The 20 acre development would be accessed at the top of Steiner Ranch Boulevard and from RM 620 with several driveways.
The property owner is MU-13 Investments, LTD, with Gerald Kucera as the managing partner. He is also part of Kucera Companies.
The City of Austin Planning and Development Review Department gave MU-13 Investments a report dated Oct. 3. The report challenges a few items on the site plan. The city said that no driveway accessing a Hill Country Roadway shall be located where the sight distance is less than 500 feet.
The property owner is being required to measure the distance and report back by the Jan. 28 deadline.
According to records obtained from the planning commission, the city told the developers to eliminate one of the driveways on RM 620 saying, “Access to a Hill Country Roadway is restricted to one driveway unless the estimated traffic volume for a single driveway exceeds 5,000 vehicles per day.”
The property owner had a car trip estimate done in August estimating 576 trips in and out of the property per day, according to the documents.
At the same time MU-13 Investments is submitting a commercial site plan, it is also proposing a re-plat of the property to five lots.
Currently an application is in review proposing to resubdivide the original tract into five lots.
Additionally MU-15 is being submitted as a commercial site plan that will be subject to a Unified Development Agreement. Therefore the five total proposed lots would be divided into four commercial mixed-use lots and one conservation/greenbelt lot.
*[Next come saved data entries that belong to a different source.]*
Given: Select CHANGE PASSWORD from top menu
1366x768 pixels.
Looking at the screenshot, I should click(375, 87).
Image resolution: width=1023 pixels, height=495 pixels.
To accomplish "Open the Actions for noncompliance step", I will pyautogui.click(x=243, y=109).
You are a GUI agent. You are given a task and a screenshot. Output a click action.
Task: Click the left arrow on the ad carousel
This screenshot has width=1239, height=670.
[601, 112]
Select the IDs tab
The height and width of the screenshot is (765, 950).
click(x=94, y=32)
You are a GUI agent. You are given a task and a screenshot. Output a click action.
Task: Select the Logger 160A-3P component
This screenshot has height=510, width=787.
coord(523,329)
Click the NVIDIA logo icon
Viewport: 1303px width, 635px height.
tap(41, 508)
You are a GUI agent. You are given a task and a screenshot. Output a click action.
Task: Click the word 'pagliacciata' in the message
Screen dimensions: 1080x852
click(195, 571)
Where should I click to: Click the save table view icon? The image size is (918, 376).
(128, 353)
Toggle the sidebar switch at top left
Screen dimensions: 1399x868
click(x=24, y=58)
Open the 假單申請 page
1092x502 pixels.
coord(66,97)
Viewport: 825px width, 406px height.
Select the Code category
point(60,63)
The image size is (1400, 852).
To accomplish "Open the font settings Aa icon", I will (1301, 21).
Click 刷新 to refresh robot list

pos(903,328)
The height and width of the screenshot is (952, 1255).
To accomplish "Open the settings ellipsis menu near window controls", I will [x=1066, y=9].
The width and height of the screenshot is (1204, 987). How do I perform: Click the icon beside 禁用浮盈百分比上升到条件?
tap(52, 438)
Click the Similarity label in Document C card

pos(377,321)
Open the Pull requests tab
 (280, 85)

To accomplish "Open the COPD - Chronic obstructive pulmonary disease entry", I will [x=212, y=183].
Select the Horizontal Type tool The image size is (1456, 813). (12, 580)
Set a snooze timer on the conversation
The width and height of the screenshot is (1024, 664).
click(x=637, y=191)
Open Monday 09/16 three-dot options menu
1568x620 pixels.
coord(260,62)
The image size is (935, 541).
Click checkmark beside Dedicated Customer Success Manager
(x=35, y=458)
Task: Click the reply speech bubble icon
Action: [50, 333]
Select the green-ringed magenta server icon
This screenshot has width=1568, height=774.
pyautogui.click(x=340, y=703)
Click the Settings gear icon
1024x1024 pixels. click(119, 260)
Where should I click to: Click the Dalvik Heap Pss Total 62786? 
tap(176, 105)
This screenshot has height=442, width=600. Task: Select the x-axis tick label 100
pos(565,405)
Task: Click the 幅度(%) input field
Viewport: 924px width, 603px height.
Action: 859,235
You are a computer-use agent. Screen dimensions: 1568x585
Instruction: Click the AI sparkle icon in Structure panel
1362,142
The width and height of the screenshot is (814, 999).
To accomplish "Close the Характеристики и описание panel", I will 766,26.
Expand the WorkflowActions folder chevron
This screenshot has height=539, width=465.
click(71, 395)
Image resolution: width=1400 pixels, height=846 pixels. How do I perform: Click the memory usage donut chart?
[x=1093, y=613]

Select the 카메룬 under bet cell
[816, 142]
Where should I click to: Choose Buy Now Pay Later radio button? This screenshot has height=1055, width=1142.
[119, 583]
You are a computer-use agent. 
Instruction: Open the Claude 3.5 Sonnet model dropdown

MU-15 is subject to regulations as it lies within North Edwards Aquifer Recharge Zone and must comply with the Hill Country Roadway Ordinance, according to city records. This means strict requirements for drainage, water quality, project signage (low and dim) and many other regulations. For example, as part of MU-15’s Water Supply Rural watershed classification, at least 40 percent of the site must be retained in or restored to its natural state to serve as a buffer.